= Samuel Francis (politician) =

American politician (1830–1906)

Samuel Francis (1830–1906) was a politician and religious leader in 19th-century Utah Territory.

== Biography ==
Francis was born at Trowbridge, Wiltshire, England. He joined the Church of Jesus Christ of Latter Day Saints in 1847 over his family's objections. In 1850 he took charge of missionary labor in Sherborne, Dorset and was ordained an Elder, then spent a few years as a missionary in England. In 1854 he was appointed to serve in the Swiss Mission, which soon put him in charge of all Latter-day Saint operations in Italy. There he met and baptized Esther Charlotte Emily Weissbrodt, a school teacher. In February 1856, he was reassigned to Geneva, Switzerland to oversee the emigration of Latter-day Saints from Switzerland to the United States. He and Esther married in Geneva in 1857 and had 10 children, all of whom lived to adulthood. In 1858 he returned to England to work directly under William Budge.

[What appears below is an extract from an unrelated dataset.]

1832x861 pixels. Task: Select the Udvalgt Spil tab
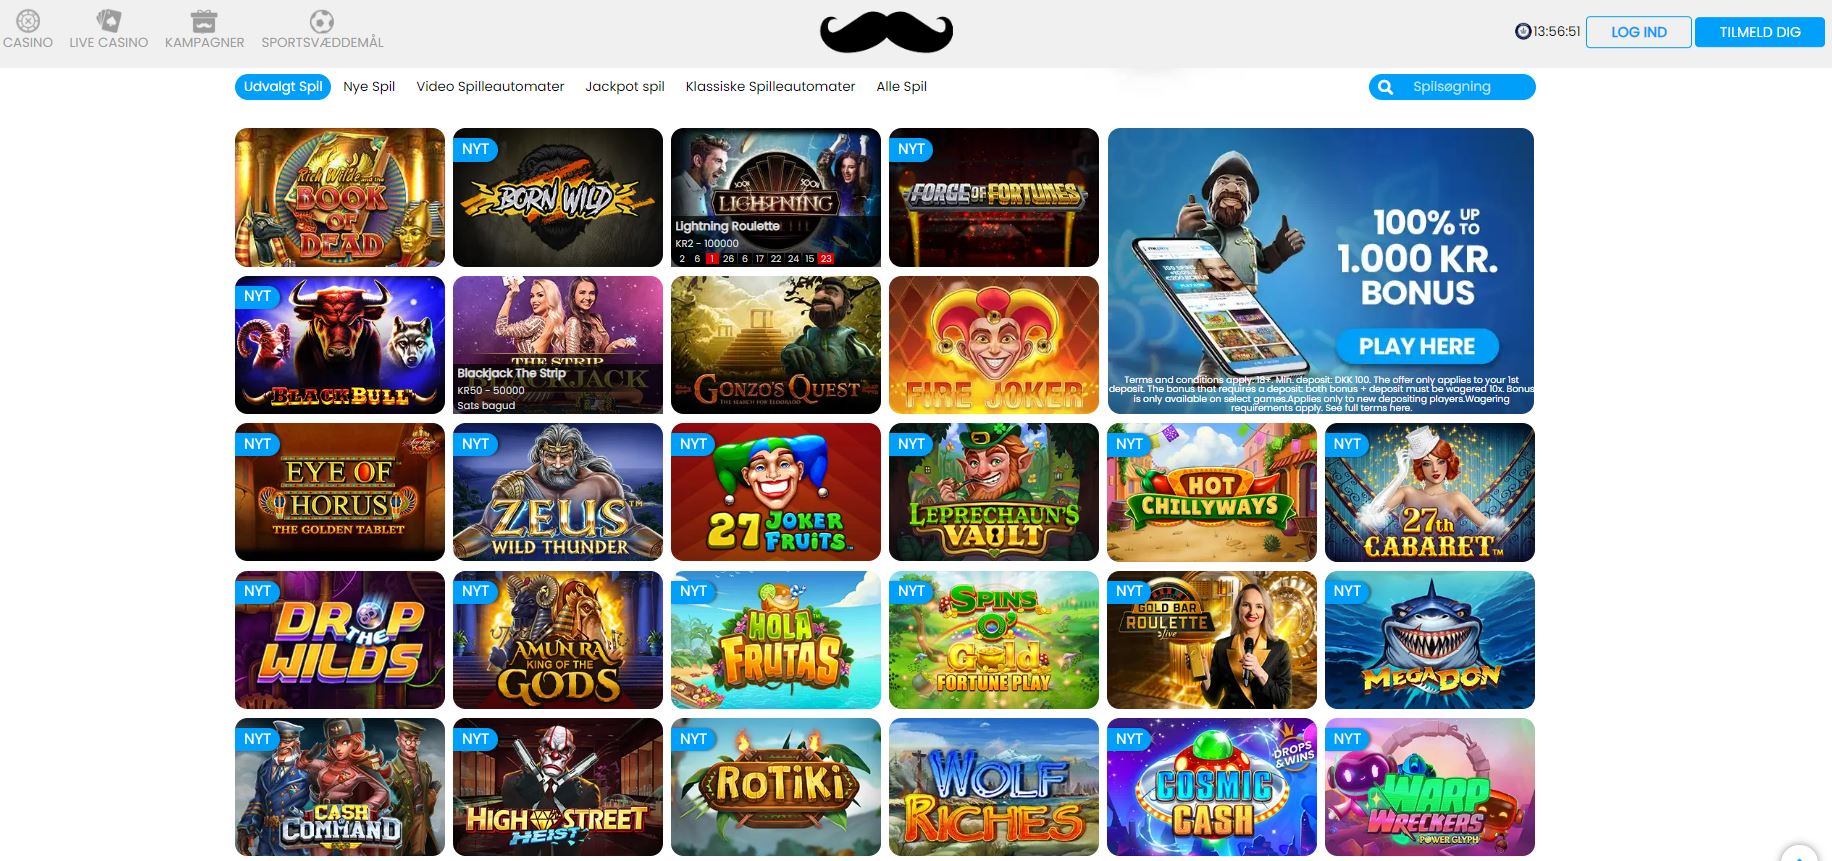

Francis was honorably released from his missionary labors in 1861. He and his family emigrated to the United States, arriving in Salt Lake City in the Utah Territory that fall. In 1863 they moved to Morgan County, where he worked mainly as a farmer and rancher. When the Morgan Stake was organized in 1877, Francis became a counselor to the president of the stake, retaining the position until he was honorably released in 1900 and ordained a Patriarch.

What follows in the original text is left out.